Stored data entries:

--

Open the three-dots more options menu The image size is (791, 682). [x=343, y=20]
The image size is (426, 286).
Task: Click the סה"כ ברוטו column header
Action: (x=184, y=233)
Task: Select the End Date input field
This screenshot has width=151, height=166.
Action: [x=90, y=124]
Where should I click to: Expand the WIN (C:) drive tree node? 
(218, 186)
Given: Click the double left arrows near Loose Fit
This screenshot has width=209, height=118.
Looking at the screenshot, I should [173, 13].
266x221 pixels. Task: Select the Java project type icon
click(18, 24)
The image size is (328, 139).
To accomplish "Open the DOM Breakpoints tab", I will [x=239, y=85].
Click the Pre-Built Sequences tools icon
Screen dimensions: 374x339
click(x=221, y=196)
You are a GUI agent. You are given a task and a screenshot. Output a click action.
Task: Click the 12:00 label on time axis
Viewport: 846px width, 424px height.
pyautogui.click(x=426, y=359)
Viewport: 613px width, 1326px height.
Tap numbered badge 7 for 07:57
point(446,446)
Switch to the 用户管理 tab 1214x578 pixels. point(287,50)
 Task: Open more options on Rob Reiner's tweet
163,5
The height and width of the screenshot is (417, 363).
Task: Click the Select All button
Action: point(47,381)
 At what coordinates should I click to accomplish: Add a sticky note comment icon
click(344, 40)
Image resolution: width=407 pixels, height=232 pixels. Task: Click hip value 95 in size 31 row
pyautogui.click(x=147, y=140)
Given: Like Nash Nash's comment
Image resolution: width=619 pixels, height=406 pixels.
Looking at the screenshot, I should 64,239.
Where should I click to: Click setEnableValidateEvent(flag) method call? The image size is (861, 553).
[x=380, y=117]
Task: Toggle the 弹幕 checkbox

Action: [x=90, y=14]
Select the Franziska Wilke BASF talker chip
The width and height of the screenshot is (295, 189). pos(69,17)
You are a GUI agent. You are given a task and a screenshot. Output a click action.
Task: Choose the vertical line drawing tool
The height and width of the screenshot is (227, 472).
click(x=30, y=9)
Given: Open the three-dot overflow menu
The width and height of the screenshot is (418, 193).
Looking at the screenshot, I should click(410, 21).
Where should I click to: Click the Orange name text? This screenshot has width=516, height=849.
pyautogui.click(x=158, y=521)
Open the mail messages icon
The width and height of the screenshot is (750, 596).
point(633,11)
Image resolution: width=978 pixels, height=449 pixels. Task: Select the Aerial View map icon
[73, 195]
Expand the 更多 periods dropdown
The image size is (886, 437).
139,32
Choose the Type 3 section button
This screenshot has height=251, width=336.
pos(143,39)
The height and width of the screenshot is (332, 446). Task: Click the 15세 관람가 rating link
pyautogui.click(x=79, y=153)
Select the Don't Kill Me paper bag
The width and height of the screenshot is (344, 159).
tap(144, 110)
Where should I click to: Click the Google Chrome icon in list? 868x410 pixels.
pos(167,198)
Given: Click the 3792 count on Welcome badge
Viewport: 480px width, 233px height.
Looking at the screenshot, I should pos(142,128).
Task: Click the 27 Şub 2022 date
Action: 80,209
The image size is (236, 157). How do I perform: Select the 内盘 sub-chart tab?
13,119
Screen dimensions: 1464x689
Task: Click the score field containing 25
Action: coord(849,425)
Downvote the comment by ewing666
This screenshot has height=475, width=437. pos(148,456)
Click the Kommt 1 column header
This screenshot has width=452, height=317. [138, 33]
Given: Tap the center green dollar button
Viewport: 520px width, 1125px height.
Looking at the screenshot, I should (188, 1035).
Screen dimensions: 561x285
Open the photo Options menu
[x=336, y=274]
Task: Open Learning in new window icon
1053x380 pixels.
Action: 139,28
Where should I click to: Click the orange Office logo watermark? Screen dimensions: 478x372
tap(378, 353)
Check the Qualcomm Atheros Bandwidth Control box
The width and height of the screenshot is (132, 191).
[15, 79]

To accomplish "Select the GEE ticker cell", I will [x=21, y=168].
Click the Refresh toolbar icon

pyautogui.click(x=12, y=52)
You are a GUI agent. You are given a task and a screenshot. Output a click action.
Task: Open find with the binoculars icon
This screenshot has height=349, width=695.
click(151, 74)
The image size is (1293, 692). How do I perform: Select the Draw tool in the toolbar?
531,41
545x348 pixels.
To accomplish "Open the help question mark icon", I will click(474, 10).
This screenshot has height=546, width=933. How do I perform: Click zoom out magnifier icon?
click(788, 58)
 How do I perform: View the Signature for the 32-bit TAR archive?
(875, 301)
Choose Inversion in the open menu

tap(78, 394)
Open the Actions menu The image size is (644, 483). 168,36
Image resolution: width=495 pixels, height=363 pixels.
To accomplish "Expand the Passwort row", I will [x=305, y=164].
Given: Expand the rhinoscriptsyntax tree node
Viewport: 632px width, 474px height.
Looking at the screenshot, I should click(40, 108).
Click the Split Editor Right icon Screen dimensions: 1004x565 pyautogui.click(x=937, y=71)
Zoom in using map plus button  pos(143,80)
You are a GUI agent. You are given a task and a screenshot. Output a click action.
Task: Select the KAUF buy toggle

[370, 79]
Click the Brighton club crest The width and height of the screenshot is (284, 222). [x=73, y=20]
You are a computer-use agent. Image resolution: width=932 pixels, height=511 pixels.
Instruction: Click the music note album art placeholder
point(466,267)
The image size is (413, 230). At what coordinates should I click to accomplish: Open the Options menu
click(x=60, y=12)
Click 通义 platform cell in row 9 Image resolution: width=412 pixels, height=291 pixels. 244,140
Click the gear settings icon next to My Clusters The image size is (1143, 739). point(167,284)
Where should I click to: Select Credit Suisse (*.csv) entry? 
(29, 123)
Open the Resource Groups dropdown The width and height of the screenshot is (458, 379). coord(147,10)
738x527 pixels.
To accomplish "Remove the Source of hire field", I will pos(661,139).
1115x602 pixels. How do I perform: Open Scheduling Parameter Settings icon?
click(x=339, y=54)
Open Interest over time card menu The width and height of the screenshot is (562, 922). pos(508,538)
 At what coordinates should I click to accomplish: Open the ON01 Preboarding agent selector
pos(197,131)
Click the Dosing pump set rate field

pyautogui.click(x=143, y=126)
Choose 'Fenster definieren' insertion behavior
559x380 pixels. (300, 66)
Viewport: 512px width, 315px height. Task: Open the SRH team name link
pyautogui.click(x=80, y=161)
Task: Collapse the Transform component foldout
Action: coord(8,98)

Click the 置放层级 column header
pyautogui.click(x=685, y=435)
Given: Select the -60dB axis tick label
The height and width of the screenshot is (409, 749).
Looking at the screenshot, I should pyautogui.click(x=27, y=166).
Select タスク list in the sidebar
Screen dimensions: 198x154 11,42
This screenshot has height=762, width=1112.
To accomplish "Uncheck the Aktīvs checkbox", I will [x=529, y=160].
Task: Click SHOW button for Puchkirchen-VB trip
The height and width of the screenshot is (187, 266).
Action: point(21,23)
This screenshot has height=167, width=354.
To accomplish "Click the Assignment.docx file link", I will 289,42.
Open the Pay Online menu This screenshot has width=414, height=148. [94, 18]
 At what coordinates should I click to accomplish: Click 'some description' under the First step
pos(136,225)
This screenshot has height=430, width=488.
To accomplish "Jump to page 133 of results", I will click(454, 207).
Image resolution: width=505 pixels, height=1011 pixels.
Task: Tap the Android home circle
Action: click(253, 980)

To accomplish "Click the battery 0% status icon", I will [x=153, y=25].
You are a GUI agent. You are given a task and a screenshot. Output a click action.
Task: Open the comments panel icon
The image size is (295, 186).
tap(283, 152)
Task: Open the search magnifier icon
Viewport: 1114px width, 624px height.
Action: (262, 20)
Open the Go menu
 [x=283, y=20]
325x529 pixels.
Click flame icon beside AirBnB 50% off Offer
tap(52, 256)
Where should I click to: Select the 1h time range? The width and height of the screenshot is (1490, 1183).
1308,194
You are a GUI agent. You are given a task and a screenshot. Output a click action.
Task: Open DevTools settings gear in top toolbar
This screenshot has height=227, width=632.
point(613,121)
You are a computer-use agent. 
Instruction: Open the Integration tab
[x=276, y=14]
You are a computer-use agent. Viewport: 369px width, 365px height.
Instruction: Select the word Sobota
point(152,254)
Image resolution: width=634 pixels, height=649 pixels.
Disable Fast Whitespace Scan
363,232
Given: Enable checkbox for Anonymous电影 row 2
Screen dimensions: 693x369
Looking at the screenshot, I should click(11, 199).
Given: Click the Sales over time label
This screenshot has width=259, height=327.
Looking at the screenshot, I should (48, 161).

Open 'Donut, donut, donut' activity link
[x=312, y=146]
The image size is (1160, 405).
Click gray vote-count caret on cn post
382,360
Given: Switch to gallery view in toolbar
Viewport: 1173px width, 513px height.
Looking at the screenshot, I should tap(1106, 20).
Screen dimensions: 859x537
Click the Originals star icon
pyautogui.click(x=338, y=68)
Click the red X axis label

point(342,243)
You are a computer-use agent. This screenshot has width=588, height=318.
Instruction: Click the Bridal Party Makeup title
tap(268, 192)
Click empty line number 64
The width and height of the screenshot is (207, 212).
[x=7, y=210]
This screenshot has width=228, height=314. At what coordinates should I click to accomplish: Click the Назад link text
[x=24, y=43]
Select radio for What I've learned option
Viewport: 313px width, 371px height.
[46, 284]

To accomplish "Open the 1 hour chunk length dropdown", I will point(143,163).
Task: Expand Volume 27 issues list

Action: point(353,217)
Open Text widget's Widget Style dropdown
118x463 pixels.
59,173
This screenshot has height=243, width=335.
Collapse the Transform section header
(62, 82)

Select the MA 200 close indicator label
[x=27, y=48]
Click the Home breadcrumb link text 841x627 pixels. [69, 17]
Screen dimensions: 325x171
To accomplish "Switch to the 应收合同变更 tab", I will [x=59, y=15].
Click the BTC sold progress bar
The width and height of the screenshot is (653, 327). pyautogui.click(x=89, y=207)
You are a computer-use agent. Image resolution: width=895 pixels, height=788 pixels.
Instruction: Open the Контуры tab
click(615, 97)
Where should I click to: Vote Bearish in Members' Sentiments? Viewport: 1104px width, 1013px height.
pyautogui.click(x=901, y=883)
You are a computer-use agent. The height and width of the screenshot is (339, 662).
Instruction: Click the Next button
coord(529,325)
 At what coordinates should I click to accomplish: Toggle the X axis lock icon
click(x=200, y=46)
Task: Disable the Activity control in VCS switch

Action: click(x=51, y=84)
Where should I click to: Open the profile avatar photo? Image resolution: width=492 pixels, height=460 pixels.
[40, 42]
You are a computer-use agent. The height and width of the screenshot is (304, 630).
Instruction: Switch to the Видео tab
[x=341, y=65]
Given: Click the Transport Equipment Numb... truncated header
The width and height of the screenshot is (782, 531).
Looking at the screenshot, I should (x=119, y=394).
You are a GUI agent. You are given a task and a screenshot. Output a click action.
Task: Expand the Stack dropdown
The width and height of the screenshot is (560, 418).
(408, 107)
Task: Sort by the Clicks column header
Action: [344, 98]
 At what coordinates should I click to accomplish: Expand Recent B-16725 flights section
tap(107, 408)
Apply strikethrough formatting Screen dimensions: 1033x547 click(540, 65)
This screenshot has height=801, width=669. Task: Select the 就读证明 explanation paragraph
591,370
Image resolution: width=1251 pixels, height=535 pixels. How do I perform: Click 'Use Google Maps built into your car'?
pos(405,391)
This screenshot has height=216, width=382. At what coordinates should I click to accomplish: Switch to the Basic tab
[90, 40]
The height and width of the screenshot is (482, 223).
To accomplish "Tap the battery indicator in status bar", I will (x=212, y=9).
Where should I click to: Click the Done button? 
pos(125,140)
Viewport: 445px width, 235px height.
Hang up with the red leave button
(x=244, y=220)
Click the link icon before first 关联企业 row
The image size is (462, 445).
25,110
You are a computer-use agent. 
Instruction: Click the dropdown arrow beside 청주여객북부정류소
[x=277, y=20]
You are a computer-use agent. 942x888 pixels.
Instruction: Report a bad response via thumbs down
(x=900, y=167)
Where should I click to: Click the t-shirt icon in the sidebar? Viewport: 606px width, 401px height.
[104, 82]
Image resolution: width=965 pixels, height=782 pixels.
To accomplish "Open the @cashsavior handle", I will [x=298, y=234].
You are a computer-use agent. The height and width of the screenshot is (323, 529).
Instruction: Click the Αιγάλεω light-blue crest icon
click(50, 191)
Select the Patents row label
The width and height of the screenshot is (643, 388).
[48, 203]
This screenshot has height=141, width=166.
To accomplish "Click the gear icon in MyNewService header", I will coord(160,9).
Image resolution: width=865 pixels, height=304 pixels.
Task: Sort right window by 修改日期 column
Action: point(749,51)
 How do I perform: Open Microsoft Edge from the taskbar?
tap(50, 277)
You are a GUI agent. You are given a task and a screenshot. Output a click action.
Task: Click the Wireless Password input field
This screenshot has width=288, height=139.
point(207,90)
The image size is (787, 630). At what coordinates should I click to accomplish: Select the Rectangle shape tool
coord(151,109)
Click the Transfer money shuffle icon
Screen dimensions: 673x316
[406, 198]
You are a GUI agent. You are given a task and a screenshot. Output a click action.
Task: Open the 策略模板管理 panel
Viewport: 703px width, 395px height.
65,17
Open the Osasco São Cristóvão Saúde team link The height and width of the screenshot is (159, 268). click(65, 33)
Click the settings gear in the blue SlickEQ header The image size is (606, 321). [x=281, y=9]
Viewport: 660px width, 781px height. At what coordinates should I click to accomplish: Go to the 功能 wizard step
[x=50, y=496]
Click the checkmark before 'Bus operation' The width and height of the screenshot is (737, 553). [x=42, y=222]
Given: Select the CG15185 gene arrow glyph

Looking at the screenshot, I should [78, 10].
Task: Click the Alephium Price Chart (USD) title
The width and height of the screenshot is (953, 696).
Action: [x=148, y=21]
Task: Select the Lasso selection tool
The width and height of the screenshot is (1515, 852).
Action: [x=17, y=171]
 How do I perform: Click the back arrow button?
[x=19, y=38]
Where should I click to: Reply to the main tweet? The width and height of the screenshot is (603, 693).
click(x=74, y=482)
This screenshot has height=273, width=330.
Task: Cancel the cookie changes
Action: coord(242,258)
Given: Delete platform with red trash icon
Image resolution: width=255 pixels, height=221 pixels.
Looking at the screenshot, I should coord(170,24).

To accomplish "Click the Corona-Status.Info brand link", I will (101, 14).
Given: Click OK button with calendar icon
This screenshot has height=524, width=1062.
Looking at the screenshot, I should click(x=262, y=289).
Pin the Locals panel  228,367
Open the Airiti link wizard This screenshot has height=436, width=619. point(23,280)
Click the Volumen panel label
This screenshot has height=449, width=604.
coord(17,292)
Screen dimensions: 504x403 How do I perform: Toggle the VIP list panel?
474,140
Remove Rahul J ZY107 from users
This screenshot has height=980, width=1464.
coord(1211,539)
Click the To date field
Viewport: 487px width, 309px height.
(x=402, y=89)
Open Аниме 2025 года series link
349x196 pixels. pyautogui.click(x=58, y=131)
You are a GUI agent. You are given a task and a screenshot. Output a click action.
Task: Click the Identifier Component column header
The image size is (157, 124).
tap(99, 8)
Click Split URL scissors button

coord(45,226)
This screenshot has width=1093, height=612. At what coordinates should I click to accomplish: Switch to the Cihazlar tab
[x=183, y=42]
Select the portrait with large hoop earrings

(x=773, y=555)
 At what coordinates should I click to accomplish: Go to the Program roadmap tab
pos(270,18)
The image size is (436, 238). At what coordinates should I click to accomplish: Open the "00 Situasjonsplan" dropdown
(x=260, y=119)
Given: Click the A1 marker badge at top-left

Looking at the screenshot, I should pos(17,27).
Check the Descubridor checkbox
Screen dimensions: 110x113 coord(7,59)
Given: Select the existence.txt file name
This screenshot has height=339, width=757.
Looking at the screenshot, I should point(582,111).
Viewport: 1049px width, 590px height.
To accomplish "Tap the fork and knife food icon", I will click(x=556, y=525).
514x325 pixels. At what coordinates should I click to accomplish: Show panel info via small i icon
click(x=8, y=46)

--

Look through the data above. Each line containing the word "input" needs to be copied.

**Response to the exercise:**
Task: Select the End Date input field
Task: Click the Wireless Password input field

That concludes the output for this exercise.